Encore une affaire d’escroquerie numérique qui secoue le Gabon. La plateforme SAFETY, qui promettait des revenus en vendant des animaux fictifs en ligne, est désormais au centre d’une vaste polémique. Depuis ce matin, des centaines d’utilisateurs, estimés à plus de 500, se disent incapables d’accéder au site. Pire : aucun responsable n’est joignable et les plateformes de communication associées sont inactives.

SAFETY proposait un système à l’apparence innovante : acheter des « animaux numériques » et percevoir en retour des paiements réguliers.
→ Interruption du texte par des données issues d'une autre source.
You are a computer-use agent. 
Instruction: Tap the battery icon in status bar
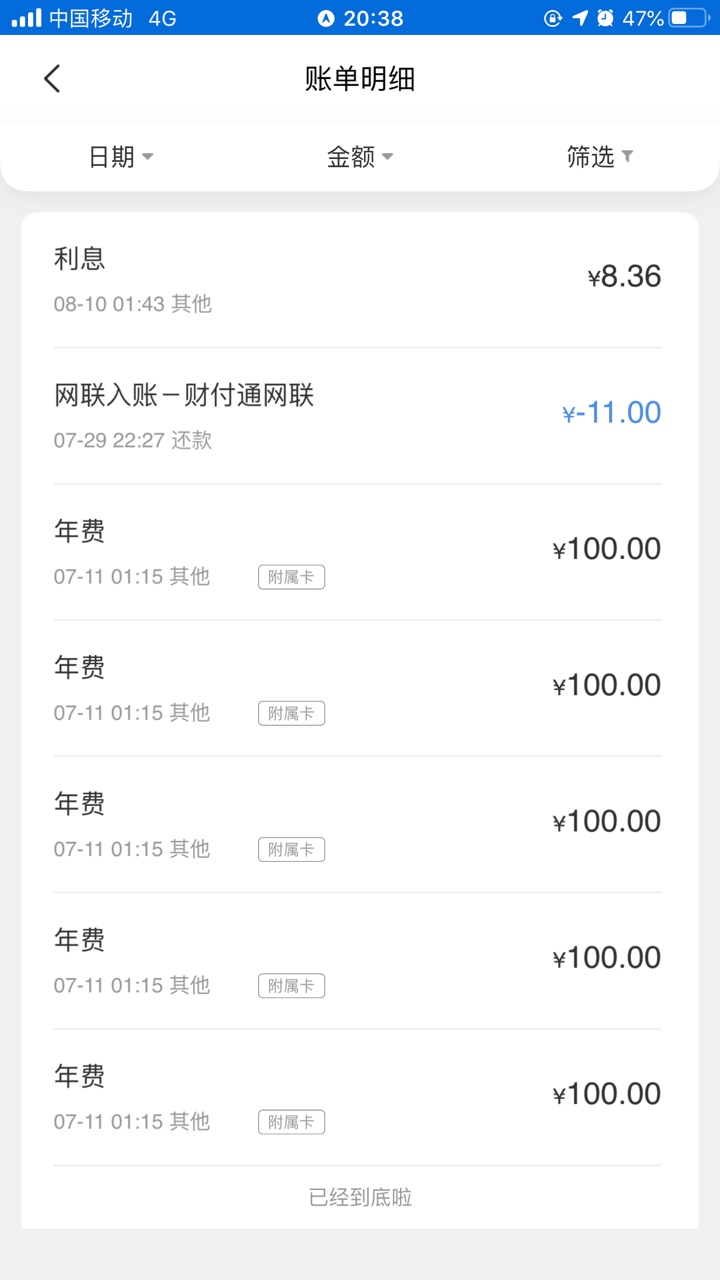[691, 18]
Mais ce système rappelle dangereusement celui de BR-SARL, une entreprise qui, il y a quelques années, avait escroqué des milliers de Gabonais à travers un prétendu programme d’investissement aux rendements irréalistes.

« Ce matin, le site était inaccessible. Le groupe est silencieux. L’administrateur ? Porté disparu », témoigne une utilisatrice, excédée. D’autres parlent de « chaos total », tandis que certains affirment avoir investi des sommes importantes dans l’espoir de gains rapides.

 

Pour de nombreux observateurs, SAFETY s’apparente à une chaîne de Ponzi numérique, où les anciens clients sont payés avec les fonds des nouveaux arrivants. Le système se serait effondré sous l’effet d’un afflux massif ou, plus inquiétant, aurait été délibérément désactivé après avoir atteint un certain seuil de gains.

 

Cette affaire rappelle douloureusement celle de BR-SARL, où de nombreuses victimes n’ont jamais récupéré leur argent. Malgré les mises en garde des autorités, le manque de régulation des activités en ligne continue de faire des ravages, exploitant la vulnérabilité économique et l’espoir d’un revenu rapide de nombreux citoyens.

Plusieurs victimes appellent aujourd’hui à une intervention rapide des autorités judiciaires et financières. Ils réclament aussi une régulation stricte des plateformes d’investissement en ligne et un meilleur encadrement de la publicité numérique.

En attendant, le silence de SAFETY et de ses promoteurs ne fait qu’alimenter les soupçons d’une arnaque organisée à grande échelle.